Das Obstgut am Leisberg

23Februar
2017

und die Frage, wer das Obstgut wieder aus seinem Dämmerschlaf erweckte.

Jahrzehnte gammelte das Obstgut am Leisberg vor sich hin. Die Tore blieben verschlossen, als ob dieses an die Lichtentaler Allee anschließende Paradies aus Waldrand und Streuobstwiese sozusagen vergessen werden sollte.
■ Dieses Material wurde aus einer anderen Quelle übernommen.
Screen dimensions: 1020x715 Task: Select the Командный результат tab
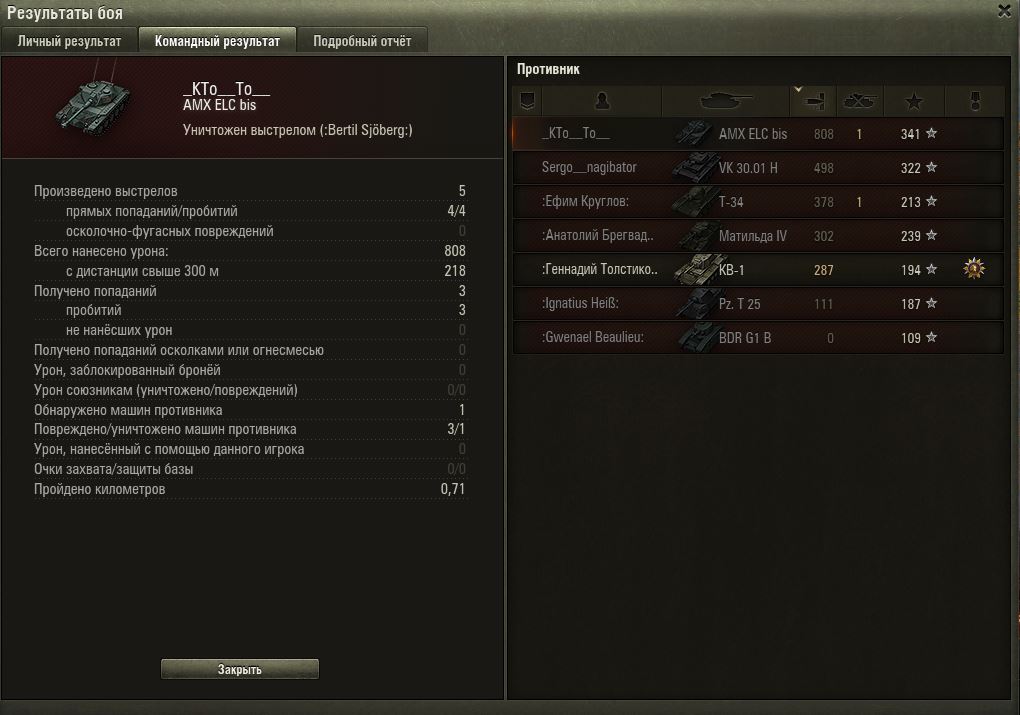217,41

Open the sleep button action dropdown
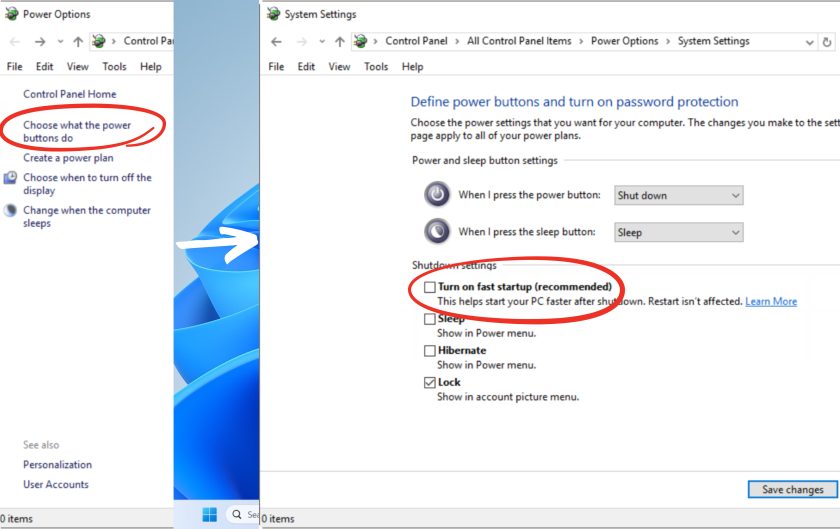pyautogui.click(x=678, y=232)
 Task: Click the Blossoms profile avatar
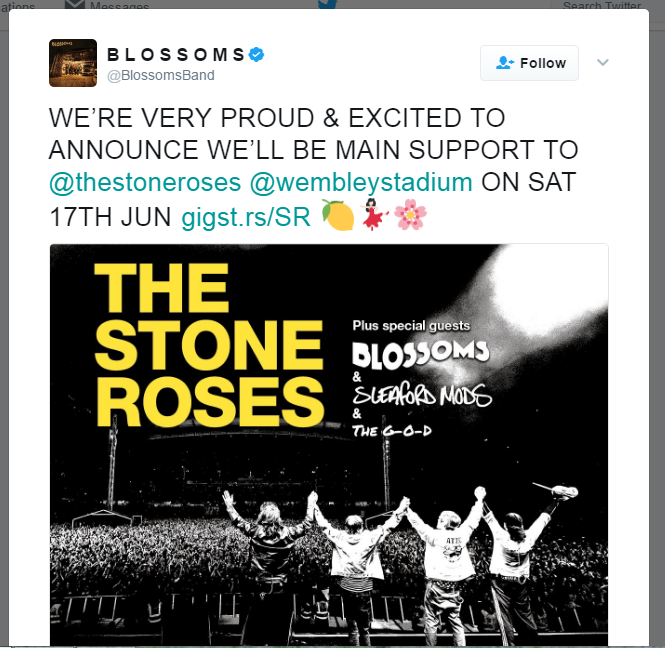point(73,63)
Das funktionierte gar nicht schlecht.

Der Grund für diese Strategie war schlicht und einfach eine Spekulation á la Baden-Baden: Teile des Gemeinderates (insbesondere die CDU) fanden: Schluss mit der nutzlosen Obstbaumwiese, wer braucht heute noch angegammelte Äpfel – wir machen daraus ein Baugebiet für Millionärsvillen. Denn die Obstbaumwiese liegt prominent und direkt an der Lichtentaler Allee mit einem Traumblick auf den Merkur. Wer weiß, wie viel versteckter Gewinn in dem verwilderten Gelände verborgen ist.

Millionen jedenfalls.

Schon vor Jahren dachte der damalige Forstchef, lasst uns stattdessen das Obstgut wieder für die Bürger öffnen, und zwar ohne viel Kapital zu verschwenden. Der städtische Forst wollte der Stadt das komplette Obstgut für 1 DM abnehmen, durch den Forst fast umsonst in Ordnung bringen lassen, die Wiesen umsonst verpachten (und so pflegen lassen) und dann das Gut als Naturparadies mit Apfelbäumen für die Bürger öffnen.

Kosten: alles zusammen gerechnet 1 DM für die Stadt.

Danach geschah: nichts. Das Obstgut Leisberg blieb geschlossen, ein verwunschenes, immer mehr vergessenes Paradies direkt an der Lichtentaler Allee.